From 3d6878d7f0439f35bce727a74bbc49bc4cdf1908 Mon Sep 17 00:00:00 2001
From: OlteanuRares <rares.olteanu@3pillarglobal.com>
Date: Tue, 3 Sep 2024 16:02:54 +0300
Subject: [PATCH] revert on line length error instead of cursor placement

---
 docs/changelog.rst                       |  9 ++-
 pycaption/scc/__init__.py                | 31 +++-------
 pycaption/scc/specialized_collections.py | 38 +++++-------
 pycaption/scc/state_machines.py          | 14 ++---
 setup.py                                 |  2 +-
 tests/fixtures/dfxp.py                   | 42 ++++++-------
 tests/fixtures/scc.py                    |  2 +-
 tests/test_scc.py                        | 79 +++---------------------
 8 files changed, 68 insertions(+), 149 deletions(-)

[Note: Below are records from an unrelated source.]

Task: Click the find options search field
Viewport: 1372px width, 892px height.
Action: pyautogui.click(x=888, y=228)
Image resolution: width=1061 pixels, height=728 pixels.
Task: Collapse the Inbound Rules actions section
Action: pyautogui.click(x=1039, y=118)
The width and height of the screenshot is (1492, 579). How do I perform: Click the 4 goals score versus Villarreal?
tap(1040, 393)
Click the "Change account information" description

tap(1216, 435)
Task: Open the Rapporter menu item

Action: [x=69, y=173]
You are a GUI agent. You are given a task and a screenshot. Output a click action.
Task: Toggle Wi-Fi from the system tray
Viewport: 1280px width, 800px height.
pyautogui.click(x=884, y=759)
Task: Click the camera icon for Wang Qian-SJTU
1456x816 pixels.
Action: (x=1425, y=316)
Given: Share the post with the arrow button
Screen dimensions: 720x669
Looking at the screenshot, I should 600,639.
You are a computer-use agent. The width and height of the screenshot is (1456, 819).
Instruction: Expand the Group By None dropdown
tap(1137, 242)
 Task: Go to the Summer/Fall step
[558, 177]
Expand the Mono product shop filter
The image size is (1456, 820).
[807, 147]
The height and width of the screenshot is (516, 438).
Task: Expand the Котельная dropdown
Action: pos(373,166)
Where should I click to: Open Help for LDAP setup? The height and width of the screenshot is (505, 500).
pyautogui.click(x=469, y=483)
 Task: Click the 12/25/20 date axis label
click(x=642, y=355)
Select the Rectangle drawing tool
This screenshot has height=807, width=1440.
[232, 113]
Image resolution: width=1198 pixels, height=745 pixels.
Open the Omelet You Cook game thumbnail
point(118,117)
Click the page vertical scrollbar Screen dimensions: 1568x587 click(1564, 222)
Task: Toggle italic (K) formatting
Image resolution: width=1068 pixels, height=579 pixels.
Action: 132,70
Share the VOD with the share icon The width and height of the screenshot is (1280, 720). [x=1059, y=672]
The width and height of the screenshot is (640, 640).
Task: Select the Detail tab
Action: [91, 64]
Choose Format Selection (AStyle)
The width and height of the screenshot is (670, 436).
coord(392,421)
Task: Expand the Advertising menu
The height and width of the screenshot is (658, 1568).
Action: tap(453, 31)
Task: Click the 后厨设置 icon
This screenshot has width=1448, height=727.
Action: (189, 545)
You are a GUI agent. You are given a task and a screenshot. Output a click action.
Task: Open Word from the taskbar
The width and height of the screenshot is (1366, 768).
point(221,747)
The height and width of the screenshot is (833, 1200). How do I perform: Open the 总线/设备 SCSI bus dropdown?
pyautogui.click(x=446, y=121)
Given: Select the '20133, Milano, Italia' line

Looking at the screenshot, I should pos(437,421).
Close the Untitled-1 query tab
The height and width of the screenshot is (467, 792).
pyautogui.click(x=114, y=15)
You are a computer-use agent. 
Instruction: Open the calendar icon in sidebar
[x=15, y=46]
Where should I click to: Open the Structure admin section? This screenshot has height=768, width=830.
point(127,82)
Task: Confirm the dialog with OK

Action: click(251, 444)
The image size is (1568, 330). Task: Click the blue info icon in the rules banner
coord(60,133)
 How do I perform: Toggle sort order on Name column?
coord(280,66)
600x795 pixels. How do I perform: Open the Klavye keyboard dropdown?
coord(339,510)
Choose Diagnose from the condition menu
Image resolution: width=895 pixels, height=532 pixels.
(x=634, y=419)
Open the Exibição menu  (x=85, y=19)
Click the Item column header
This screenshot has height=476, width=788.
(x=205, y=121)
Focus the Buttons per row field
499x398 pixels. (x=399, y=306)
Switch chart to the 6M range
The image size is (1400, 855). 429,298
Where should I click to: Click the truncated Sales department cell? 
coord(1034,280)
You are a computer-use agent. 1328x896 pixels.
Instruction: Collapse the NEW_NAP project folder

diff --git a/docs/changelog.rst b/docs/changelog.rst
index e6e0823c..400e9cdd 100644
--- a/docs/changelog.rst
+++ b/docs/changelog.rst
@@ -1,14 +1,19 @@
 Changelog
 ---------
-2.2.12
+2.2.13
 ^^^^^^
 - Mid-row codes only add spaces only if there isn't one before
 - Mid-row codes only add spaces only if affects the text in the same row (not adding if after previous text follows break or breaks)
 - Remove spaces to the end of the lines
-- CaptionLineLengthError is now raised if the cursor goes after column 32 instead of string length over 32
 - Change error message for the 32 character limit.
 - Close italics on receiving another style setting command.
 - Throw an CaptionReadNoCaptions error in case of empty input file are provided
+- Properly add breaks (it was only for jumps to next row). Now it adds as many breaks as the difference between row numbers.
+- Ignore repositioning commands which are not followed by any text before breaks.
+
+2.2.12
+^^^^^^
+- Pinned nltk to 3.8.0
 
 2.2.11
 ^^^^^^
diff --git a/pycaption/scc/__init__.py b/pycaption/scc/__init__.py
index 0d0a1de9..b28444a0 100644
--- a/pycaption/scc/__init__.py
+++ b/pycaption/scc/__init__.py
@@ -233,11 +233,14 @@ def read(self, content, lang="en-US", simulate_roll_up=False, offset=0):
 
         # check captions for incorrect lengths
         lines_too_long = defaultdict(list)
-
         for caption in self.caption_stash._collection:
-            line_length = self.get_scc_line_line_length(caption.to_real_caption())
-            if line_length:
-                lines_too_long.update(line_length)
+            caption_start = caption.to_real_caption().format_start()
+            caption_text = "".join(caption.to_real_caption().get_text_nodes())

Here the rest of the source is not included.